QUOTED TEXT:
»»

# Bowfin



## gonefishing8807 (Dec 5, 2005)

this looks like another fish i would like to try for in 2006. any infomation on how to catch and were to catch would be helpful.

thanks
Evan


----------



## CoolWater (Apr 11, 2004)

Usually they are caught using tactics that you would use for largemouth bass. Thats how I got mine and I hear bass fisherman talking about them alot. Michigan seems to have more of them than in Ohio but you can catch them along the shoreline of lake erie and decently far up some of the tributaries. If you actually wanted to target the species, I'd head to a smaller lake in Mi.


----------



## PAYARA (Apr 7, 2004)

Live baits are by far the most productive.But as Coolwater points out
they are ussually had while fishing for other species such as bass,on 
lures,ect.Since theres no sure-fire way of targeting bowfin,there 
dose not seem to be any specific methods to catch them specificly.
Your best bet at getting on them is to fish lake with a large popula-
tion of bowfin to maximize chances!

Lucky for us in NE OH as this region of the state seems to be a bowfin 'stronghold'!There are a number of lakes that have very 
good populations and some large fish.The best place to start 
looking for them would be Mogadore Res.or Springfield Lake for 
both size and numbers!All of the Portage Lakes contain 'fins but 
are very rare,but not unheard of.Summit Lake has a sizable bowfin
population as dose the OH Canal and Nesmith Lake.I witnessed 3 in 
a row caught at Summit one time!Another lake that has a number 
of them as well,is Luna Lake in Clinton.But unfortunately is a private 
lake.


----------



## liquidsoap (Oct 22, 2005)

my buddie caught one in a lake in michagan, i believe it was called cold water but cant quite remeber, but that lake is over populated with them and gar, if you like both thats a good bet


----------



## gonefishing8807 (Dec 5, 2005)

ok darn i was hopeing to catch one this year but if i would have to go to Mi i guess i won't be catching one


----------



## gonefishing8807 (Dec 5, 2005)

man i really need to fish Mogadore every one keeps telling me too and it has bowfin awesome.


----------



## icehuntR (Dec 18, 2005)

Caught one years ago in East Harbor, Lake Erie, at the State Park.The bass toury guys catch them up there still.Also Rendoe Bay Provincial Park in Ontario Canada[Lake Erie]lots of largemouth There to.East Harbor is a good bet.Try nightcrawlers,minnows,or crankbaits.Mine came on a piece of worm fished near the bottom..My Unlce used to tell my stories about when he was a kid fishing out there.Big cats, big bowfins,he called them dogfish & big rockbass.Oh yeah,& big RATS.!!If you know any bass tournament guys or a bait store they hang out at ask them about bowfins & Lake Erie.The Rod Makers Shoppe in Strongsville might have some info.First fish I caught with visable teeth.

««

STORED DATA:
»»

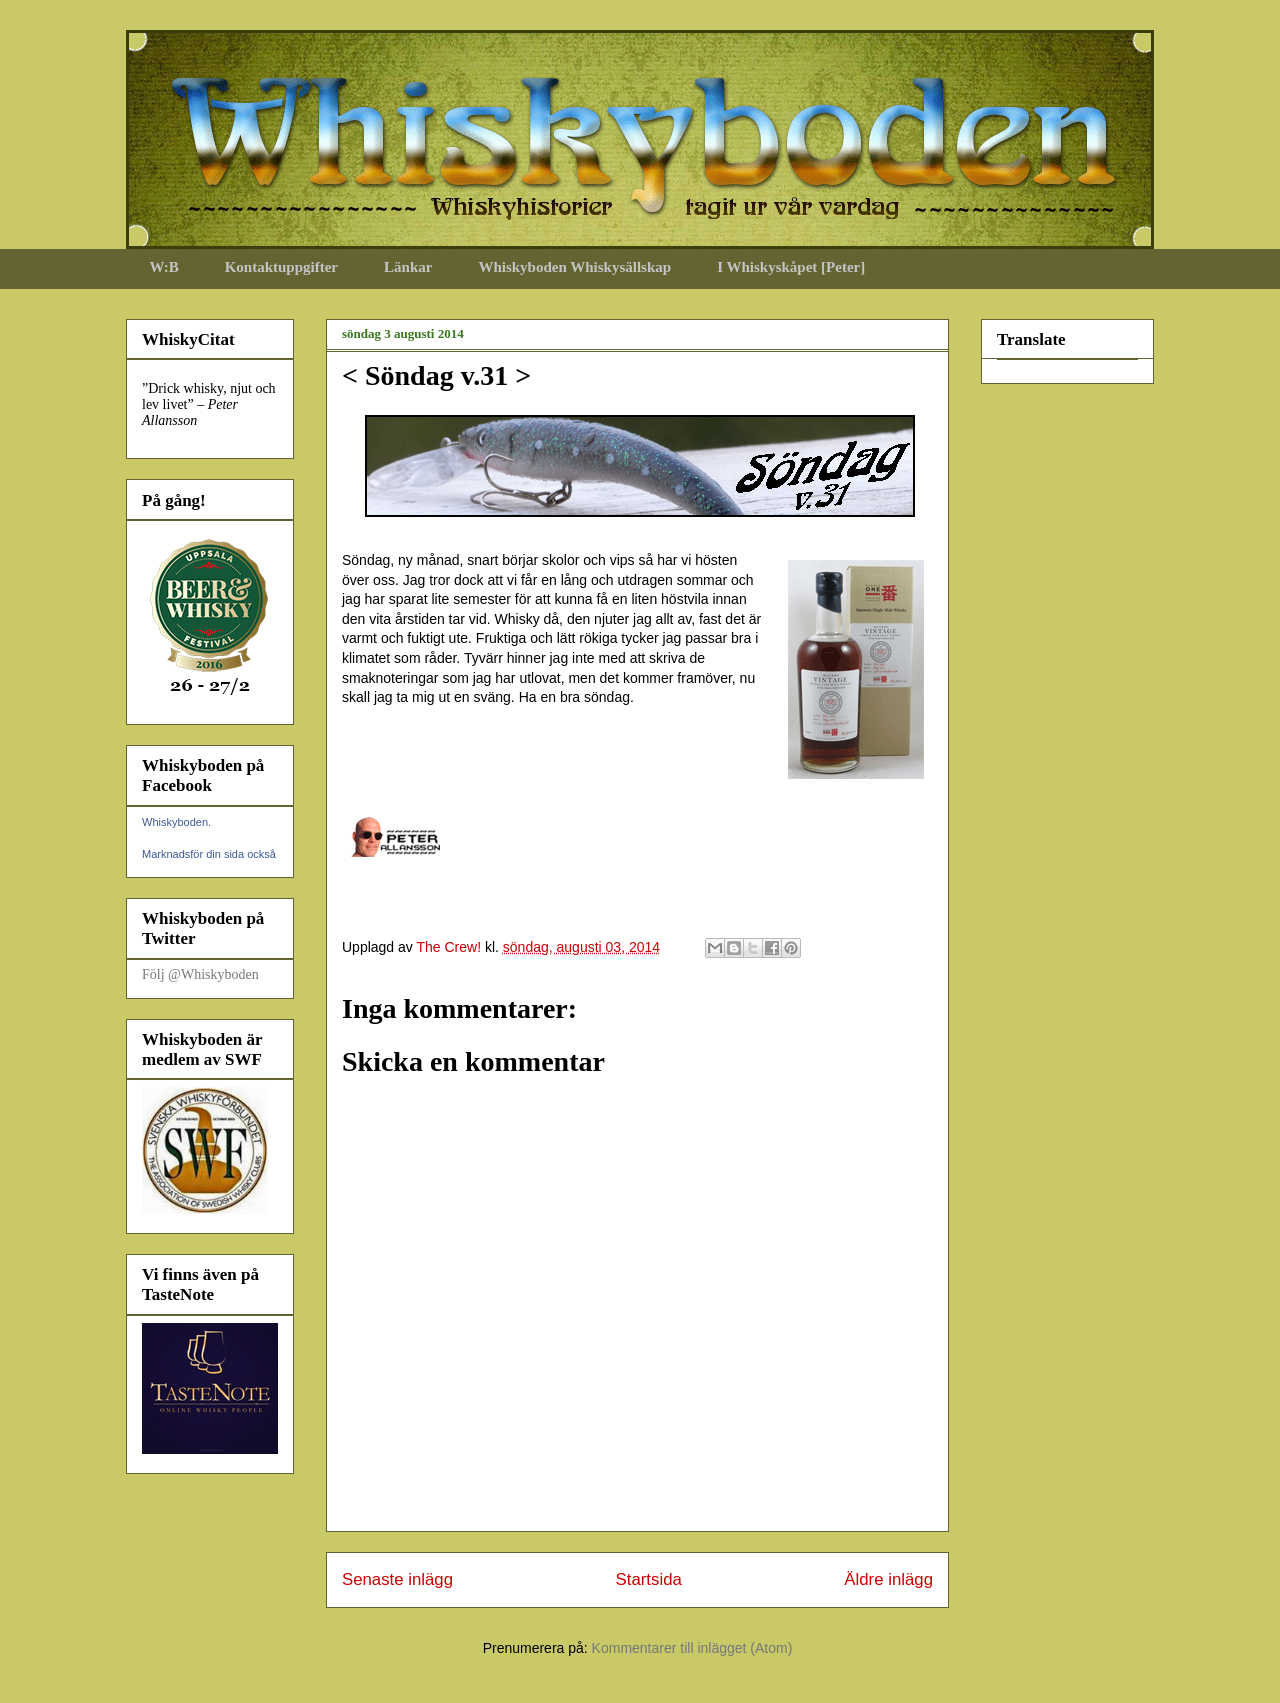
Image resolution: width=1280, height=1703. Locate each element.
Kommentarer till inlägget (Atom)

««

SET OF TASKS:
(1) In the bowfin thread, what did icehuntR's uncle call bowfins?
(2) Repeat the stretch of the bowfin thread from "Usually they are" through "(Apr 7, 2004)".

SOLUTIONS PER TASK:
(1) Dogfish.

(2)
Usually they are caught using tactics that you would use for largemouth bass. Thats how I got mine and I hear bass fisherman talking about them alot. Michigan seems to have more of them than in Ohio but you can catch them along the shoreline of lake erie and decently far up some of the tributaries. If you actually wanted to target the species, I'd head to a smaller lake in Mi.


----------



## PAYARA (Apr 7, 2004)